Bu yüzdendir ki; TSK’nın bu ve benzeri olaylarda bir suçu olabileceğine ihtimal vermiyorum. Ergenekon’a ihtimal vermediğim gibi.. Oradaki halk, politikacısına, PKK itlerine, ağalarına, partizanca yaklaşımlara, kölelik düzenine isyan etmediği müddetçe –genel manada söylersek- “ADAM” olmadığı müddetçe.. Kısaca Güneydoğu ve Doğu Anadolu vatandaşlarımız kendini bunlardan soyutlayamadığı-kurtaramadığı müddetçe (ki ikinci bir KURTULUŞ SAVAŞI bizden önce onlara lazım..!) her şey AB_D’nin istediği gibi olmuş olur. Seni de bir gece vakti dağlık-ormanlık arazide elinde bir silah ile yalnız bıraksalar, sende bir çıtırtı duysan, bir kuş kanat çırpsa, bir baykuş ötse, ağaçları insan zannedip, sana doğru hareket ediyorlarmış gibi gelir, ürperirsin ve elindeki silahı gayri-ihtiyari ateşlersin! Bu çok doğal ve normal bir haldir. Milletler insanlardan meydana gelir, devletleri de milletler-insanlar yönetir. Böyle davranmak insani bir durumdur. Timsahdan böyle bir davranışı bekleyemezsin.

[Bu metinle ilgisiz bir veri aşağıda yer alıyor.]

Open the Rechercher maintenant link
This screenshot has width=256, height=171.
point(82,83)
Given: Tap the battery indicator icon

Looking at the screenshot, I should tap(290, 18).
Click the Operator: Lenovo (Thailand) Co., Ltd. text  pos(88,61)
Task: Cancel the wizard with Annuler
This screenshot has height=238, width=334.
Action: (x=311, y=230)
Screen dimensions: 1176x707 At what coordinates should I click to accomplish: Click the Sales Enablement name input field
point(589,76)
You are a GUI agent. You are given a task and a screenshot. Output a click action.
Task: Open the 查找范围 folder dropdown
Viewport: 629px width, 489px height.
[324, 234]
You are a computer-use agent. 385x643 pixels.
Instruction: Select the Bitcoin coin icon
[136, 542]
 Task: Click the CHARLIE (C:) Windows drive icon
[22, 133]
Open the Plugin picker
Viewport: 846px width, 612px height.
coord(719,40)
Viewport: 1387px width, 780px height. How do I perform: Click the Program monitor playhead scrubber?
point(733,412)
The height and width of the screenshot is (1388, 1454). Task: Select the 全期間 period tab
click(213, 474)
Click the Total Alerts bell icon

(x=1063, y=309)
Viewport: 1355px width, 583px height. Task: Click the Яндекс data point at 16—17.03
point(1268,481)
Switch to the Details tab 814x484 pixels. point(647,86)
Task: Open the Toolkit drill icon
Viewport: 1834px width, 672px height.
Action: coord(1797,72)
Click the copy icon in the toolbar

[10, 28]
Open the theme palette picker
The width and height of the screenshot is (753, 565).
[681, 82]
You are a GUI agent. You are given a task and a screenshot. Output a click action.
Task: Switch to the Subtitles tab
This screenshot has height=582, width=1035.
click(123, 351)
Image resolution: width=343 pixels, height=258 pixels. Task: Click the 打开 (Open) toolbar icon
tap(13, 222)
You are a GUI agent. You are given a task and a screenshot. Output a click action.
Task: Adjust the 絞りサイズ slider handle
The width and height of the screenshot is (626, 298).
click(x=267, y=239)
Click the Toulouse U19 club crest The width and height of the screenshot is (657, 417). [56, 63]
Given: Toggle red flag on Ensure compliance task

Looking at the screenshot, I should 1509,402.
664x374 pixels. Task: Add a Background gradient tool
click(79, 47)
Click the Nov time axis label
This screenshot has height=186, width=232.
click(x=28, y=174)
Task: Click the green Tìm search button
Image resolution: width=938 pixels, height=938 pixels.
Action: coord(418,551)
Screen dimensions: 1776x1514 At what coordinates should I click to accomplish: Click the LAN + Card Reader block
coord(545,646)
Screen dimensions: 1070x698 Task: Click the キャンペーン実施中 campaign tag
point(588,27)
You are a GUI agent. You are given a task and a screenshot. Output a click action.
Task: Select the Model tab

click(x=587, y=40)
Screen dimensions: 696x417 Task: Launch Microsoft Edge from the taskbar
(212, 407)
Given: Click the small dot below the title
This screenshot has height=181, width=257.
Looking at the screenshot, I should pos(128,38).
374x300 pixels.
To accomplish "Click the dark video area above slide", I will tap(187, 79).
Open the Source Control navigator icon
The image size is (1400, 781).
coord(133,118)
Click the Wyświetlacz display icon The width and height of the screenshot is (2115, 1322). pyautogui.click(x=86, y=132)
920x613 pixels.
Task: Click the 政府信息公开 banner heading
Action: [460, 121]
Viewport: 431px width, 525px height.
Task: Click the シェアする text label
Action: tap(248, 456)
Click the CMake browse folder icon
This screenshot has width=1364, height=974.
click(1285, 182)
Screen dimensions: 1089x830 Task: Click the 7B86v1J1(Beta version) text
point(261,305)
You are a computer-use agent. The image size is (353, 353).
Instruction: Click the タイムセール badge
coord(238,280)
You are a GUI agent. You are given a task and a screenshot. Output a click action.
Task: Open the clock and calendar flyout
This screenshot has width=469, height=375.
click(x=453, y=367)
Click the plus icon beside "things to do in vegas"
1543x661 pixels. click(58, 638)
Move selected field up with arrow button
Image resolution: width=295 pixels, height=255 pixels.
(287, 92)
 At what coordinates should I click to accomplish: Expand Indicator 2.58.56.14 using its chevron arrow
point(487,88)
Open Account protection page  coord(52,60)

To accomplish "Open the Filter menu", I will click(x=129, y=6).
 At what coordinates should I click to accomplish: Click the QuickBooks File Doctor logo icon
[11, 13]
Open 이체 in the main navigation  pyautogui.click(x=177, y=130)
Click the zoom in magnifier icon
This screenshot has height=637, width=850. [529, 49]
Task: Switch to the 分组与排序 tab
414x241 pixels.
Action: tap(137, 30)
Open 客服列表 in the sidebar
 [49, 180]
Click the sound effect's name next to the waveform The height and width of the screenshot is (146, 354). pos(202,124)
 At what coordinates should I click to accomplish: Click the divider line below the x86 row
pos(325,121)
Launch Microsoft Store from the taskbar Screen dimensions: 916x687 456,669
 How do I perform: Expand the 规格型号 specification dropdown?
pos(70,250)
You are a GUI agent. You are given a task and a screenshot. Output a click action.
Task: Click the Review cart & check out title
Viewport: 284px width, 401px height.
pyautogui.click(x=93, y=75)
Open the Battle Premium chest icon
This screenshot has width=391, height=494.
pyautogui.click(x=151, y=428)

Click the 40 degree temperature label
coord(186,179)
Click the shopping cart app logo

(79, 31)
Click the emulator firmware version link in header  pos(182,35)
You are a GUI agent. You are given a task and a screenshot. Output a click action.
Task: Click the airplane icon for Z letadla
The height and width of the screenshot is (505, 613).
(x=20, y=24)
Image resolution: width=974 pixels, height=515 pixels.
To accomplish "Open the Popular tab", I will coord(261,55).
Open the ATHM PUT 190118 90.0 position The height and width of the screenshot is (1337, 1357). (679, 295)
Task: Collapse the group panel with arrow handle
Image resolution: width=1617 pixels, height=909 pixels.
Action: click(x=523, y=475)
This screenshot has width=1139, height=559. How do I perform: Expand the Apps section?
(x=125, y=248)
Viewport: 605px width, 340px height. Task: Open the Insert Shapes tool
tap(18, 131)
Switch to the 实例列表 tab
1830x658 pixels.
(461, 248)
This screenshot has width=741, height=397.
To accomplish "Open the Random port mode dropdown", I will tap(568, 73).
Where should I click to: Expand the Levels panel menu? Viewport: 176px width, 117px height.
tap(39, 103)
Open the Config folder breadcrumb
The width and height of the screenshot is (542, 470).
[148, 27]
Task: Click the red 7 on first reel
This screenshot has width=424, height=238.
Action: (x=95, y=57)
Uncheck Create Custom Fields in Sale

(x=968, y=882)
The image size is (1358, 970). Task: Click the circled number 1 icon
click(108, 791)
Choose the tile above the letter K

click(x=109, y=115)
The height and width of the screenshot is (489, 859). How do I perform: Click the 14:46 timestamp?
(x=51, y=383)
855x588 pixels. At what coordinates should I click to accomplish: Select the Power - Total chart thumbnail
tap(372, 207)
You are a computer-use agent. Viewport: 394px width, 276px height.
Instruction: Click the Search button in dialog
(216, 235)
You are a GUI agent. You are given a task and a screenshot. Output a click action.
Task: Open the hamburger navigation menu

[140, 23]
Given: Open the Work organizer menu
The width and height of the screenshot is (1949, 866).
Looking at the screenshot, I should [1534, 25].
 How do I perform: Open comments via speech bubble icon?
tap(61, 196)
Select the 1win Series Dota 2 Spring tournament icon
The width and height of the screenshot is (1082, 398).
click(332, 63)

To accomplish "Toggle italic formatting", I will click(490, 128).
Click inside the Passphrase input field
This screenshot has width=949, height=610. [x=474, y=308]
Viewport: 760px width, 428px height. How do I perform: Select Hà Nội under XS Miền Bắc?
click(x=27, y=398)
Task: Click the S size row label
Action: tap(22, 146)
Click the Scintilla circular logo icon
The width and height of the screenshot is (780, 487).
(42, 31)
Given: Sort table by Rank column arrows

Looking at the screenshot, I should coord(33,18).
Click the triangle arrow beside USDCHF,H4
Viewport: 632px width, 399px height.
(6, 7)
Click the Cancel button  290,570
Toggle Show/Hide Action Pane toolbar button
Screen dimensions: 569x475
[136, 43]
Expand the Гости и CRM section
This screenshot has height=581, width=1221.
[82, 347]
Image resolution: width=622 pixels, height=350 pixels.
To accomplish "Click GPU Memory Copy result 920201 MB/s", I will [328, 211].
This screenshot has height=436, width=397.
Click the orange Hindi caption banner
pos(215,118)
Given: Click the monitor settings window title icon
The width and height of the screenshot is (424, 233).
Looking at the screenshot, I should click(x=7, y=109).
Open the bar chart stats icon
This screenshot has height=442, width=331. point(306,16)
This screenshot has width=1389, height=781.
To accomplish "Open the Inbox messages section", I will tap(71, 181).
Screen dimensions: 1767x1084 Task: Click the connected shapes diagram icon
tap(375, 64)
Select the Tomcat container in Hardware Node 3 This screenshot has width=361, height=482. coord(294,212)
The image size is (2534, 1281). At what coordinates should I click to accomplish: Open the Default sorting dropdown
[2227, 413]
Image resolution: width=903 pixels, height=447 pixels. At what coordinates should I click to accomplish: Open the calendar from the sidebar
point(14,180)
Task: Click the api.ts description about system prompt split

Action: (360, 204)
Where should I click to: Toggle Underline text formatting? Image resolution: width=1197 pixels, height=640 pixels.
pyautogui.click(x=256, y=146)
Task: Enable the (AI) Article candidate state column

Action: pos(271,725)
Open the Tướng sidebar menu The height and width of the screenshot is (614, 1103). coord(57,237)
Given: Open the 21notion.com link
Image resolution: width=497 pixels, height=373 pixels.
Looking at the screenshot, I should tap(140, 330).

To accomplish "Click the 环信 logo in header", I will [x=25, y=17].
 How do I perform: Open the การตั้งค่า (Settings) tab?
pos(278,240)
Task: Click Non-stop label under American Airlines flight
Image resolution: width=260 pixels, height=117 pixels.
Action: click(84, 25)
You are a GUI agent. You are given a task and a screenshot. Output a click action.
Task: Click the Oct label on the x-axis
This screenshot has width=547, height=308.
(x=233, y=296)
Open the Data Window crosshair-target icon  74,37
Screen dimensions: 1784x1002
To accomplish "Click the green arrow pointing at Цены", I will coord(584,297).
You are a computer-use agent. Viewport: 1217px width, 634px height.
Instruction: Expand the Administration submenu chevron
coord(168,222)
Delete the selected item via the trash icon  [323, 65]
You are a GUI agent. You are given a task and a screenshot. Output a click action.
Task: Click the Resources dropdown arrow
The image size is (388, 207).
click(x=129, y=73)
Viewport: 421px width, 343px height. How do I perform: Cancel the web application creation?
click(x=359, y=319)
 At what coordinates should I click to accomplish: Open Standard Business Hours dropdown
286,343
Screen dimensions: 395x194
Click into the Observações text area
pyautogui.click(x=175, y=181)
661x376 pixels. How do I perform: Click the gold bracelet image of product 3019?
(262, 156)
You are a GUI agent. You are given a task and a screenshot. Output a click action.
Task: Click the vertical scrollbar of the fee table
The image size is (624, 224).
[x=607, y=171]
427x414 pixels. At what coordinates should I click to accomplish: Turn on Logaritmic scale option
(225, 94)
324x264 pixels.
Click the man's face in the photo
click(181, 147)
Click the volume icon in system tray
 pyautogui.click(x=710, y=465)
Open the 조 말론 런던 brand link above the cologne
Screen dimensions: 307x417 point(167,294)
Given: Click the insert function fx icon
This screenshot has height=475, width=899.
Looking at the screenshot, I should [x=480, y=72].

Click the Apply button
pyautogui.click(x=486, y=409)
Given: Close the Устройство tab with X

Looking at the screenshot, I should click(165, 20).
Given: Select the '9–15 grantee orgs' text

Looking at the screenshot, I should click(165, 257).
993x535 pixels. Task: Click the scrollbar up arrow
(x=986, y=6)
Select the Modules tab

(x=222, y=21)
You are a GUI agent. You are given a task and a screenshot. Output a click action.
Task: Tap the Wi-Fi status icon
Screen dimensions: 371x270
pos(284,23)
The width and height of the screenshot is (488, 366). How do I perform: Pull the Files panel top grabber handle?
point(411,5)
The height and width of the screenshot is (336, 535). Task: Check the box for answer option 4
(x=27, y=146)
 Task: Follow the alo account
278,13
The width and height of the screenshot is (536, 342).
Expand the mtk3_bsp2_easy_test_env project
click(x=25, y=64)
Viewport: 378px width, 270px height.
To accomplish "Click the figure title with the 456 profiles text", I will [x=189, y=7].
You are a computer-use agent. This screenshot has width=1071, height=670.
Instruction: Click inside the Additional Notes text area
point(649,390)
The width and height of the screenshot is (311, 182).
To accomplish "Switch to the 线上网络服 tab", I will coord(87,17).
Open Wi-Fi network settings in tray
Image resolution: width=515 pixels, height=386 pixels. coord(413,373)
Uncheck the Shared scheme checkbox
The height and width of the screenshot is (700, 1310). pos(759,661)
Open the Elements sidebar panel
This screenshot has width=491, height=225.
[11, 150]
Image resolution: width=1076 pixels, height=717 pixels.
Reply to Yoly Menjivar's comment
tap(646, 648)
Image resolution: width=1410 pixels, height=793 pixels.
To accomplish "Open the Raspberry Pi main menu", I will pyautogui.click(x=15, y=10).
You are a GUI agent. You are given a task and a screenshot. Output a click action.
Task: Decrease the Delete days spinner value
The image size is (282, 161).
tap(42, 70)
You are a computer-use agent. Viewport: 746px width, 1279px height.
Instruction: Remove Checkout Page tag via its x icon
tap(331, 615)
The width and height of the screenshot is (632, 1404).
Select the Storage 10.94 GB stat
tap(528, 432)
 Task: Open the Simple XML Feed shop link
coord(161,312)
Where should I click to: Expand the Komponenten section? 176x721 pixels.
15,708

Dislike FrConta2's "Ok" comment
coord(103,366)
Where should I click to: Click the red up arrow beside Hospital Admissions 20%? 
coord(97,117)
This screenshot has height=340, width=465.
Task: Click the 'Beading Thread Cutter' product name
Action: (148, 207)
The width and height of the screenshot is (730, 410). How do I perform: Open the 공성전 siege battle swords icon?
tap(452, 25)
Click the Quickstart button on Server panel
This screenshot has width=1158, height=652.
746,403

Ey vatandaş, buradan çıkarılacak iki dersin var, bir; (eğerki ölen 35 kişi kaçakçı ise ki PKK’nın da en büyük uyuşturucu kaçakçısı olduğunu herhalde bu zırtapoz medyada köşebaşını tutmuş çakallar biliyordur!!)  kaçakçılık yapmayacaksın bilhassa ateş bölgesinde kendini kollayacaksın, iki, seçtiğin kişilerin yakasına yapışıp, bu işi yapmamak için “legal iş” yani namusunla çalışıp kazanabileceğin, vergini verebileceğin bir iş isteyeceksin.. En basitinden bu iki şeyi yapmaz isen ve öncelikle kendi durumunu sorgulamaz isen,  sonunda “b.k yoluna gitti Niyazi” diye mezar taşına yazdırman kaçınılmaz olur.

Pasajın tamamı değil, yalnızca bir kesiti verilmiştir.